Let's hope so, so we put this nonsense behind us. EV-13 is widespread all over Europe, but somehow it's a "Daco-Thracian" only marker according to some here.
Early Daco-Thracians had a big time in the Urnfield and Early Iron Age period, I think that's something you are missing. Because who do you think spread cremation to many areas? By the time when the historical records started, a large portion of these lineages were no Daco-Thracians any more, but the association is pretty clear.
Its about Channelled Ware (LBA-EIA) and Psenichevo-Basarabi (EIA-IA). These two are critical and you can follow them influencing first Urnfield and then Hallstatt on a big scale. Some of the typological elements observable in Hallstatt for the first time in Central Europe came from Channelled Ware/Basarabi.

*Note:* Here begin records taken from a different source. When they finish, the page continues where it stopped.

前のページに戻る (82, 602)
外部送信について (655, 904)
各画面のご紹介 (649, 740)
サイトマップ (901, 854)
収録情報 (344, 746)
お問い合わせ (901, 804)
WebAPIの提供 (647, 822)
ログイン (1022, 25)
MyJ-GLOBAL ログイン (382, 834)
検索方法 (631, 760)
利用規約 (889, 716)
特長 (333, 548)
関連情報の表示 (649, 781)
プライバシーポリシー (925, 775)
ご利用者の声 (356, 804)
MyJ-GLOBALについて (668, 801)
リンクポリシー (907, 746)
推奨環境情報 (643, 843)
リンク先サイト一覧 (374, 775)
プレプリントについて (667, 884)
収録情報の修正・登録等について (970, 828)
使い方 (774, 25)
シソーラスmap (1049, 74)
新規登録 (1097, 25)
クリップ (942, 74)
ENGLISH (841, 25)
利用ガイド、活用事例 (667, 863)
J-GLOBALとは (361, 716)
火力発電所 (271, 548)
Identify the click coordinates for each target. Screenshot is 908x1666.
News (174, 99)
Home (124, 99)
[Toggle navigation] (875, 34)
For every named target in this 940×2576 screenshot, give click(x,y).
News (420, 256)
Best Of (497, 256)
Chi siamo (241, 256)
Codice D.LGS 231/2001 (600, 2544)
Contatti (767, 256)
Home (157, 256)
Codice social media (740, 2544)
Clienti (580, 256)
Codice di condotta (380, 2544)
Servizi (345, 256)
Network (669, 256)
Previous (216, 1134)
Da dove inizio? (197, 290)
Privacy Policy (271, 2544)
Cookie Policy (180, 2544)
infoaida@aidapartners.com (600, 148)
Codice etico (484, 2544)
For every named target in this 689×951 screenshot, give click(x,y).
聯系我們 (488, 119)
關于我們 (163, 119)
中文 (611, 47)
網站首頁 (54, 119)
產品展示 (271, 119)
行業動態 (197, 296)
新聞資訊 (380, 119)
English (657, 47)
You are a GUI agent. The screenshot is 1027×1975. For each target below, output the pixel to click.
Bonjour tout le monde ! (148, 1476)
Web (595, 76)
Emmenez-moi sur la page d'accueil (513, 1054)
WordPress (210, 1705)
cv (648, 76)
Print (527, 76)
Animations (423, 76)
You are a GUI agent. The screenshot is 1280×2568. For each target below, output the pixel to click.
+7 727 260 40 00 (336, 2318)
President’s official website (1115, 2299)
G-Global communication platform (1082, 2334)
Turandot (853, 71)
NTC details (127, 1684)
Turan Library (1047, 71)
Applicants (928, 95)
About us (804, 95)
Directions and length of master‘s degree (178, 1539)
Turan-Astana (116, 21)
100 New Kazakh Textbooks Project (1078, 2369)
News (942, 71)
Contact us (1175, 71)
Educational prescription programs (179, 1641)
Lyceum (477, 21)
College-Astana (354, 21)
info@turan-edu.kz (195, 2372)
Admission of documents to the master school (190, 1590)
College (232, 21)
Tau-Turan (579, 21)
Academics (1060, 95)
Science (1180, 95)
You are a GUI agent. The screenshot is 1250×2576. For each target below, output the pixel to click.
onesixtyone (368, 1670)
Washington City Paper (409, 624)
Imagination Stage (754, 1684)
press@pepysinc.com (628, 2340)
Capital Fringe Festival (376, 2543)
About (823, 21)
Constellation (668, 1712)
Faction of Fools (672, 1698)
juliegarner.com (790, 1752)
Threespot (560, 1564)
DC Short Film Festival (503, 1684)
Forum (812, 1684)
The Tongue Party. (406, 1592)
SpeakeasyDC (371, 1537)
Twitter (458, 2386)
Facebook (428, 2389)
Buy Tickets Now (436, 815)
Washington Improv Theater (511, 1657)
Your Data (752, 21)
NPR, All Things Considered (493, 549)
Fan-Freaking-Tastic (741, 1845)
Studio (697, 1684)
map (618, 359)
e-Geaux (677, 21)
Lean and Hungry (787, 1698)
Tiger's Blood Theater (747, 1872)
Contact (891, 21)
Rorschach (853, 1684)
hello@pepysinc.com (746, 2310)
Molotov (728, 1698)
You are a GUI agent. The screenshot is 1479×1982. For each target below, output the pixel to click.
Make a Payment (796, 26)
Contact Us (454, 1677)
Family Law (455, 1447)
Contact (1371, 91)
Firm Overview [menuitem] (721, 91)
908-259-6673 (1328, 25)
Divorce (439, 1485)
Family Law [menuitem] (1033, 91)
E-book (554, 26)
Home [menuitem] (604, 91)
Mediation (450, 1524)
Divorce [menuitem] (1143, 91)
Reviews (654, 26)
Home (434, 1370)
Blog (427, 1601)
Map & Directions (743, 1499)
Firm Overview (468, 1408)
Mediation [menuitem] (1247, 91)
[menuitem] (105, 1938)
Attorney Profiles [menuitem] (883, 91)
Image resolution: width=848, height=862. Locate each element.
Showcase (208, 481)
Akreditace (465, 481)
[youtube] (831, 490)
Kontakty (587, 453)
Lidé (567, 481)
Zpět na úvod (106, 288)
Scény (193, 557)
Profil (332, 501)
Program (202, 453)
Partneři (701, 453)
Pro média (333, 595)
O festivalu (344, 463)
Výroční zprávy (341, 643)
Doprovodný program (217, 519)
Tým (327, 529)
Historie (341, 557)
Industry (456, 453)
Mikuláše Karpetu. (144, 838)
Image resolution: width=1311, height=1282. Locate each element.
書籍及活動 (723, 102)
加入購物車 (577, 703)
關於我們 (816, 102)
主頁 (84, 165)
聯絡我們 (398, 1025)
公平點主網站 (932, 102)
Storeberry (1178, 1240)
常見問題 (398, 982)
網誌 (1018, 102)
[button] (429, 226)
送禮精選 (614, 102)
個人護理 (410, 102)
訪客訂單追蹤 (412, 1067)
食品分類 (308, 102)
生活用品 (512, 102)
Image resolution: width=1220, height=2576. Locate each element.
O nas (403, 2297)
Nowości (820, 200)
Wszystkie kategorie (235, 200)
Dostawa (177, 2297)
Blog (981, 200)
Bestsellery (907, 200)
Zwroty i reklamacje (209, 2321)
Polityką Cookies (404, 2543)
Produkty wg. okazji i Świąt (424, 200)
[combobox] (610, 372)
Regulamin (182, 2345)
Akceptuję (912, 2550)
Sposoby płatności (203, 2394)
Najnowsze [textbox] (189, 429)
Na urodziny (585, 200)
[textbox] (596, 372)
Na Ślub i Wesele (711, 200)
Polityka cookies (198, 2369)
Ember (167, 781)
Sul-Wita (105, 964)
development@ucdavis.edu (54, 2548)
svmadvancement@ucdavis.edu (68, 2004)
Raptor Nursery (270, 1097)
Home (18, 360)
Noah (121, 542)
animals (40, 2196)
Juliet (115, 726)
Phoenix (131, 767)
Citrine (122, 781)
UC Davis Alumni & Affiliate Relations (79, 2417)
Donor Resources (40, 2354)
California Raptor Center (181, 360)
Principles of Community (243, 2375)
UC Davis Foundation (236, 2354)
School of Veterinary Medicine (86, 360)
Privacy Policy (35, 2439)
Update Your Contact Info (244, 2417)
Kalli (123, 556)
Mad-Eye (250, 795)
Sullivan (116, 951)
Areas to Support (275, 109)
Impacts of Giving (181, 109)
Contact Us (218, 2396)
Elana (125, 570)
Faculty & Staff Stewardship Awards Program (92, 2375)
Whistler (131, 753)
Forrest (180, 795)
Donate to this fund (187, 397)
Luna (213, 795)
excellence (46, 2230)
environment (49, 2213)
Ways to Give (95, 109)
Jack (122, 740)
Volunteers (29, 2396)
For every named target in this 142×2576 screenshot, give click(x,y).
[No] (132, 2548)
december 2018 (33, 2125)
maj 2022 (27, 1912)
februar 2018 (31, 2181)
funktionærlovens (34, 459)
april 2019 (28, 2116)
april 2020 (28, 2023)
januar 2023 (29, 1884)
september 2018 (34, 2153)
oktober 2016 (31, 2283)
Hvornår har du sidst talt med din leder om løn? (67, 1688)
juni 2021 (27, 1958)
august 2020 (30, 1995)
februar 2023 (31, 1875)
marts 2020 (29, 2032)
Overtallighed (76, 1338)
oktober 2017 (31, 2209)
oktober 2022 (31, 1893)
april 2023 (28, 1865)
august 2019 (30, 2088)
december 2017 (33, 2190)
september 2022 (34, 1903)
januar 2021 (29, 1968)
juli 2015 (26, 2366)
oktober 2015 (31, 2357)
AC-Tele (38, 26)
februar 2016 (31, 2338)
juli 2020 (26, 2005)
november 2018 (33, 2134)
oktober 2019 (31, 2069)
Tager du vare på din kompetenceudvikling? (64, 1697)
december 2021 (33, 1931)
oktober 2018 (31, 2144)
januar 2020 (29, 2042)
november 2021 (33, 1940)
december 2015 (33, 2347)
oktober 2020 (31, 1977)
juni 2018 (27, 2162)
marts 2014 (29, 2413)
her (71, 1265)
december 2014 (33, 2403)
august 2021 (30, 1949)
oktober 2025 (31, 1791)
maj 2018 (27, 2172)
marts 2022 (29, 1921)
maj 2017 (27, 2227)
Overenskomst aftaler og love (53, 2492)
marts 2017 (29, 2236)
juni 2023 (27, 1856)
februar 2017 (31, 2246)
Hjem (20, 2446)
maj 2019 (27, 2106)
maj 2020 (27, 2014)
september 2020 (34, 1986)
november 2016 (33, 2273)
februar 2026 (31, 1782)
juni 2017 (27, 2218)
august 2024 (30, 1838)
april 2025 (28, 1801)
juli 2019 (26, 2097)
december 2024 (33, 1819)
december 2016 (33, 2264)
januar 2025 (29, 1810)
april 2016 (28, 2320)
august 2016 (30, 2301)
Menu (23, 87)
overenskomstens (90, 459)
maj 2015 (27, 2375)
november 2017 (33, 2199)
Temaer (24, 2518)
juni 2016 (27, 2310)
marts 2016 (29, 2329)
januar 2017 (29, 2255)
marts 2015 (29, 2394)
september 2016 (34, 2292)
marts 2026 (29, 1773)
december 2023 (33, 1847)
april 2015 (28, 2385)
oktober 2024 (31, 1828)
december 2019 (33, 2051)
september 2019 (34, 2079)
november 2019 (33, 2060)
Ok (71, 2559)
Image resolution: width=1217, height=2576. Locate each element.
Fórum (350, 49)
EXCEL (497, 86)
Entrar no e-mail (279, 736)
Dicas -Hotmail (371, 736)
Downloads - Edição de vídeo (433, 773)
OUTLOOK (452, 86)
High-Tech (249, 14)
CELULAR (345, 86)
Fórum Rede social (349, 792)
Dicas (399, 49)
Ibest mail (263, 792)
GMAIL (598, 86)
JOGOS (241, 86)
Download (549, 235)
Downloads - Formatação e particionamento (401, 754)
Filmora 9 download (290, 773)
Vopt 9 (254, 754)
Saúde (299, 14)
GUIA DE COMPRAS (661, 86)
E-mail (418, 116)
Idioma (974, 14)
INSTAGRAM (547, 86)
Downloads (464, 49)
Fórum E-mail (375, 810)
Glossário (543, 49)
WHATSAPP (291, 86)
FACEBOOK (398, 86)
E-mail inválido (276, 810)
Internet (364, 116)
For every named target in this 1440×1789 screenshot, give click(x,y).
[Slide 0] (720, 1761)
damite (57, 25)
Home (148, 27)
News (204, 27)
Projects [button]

The borderline is exactly between the Illyrian customs (Unterkrainische group) and the Basarabi/Dacian ones (Fr?g, Kalenderberg), both in Austria. Their influence reached far and the Thraco-Cimmerian elite package spread even wider. You need to put things into context and we need one group dominated by E-V13 which experienced a rapid expansion during the LBA-EIA. That's the basic recommendation based on the E-V13 phylogeny and modern distribution. It can't have been "just sitting around" at that time, but experience a phase of major expansion with a serious of founder effects for almost all important E-V13 lineages which lasted about minimum 200 years. That's just what Channelled Ware is about, it allowed its core carrier group to expand massively at the expense of people they replaced, dominated or had intensive contacts with.
Sadly this woman is in control if all the Komani cultural sights from Lezhe to Oher and she is not allowing it. Not so much unfamiliar as much as thinking it's hocus pocus. Or if you want to be a conspiracy theorist like myself, she's getting paid off by our neighbors lol.
Many archaeologists and historians are pretty far on the left and dislike the idea of genetic testing for ideological reasons. Just recently I heard a speech from a Serbian archaeologists who compared genetic testing with nationalist propaganda and framed it "politically dangerous".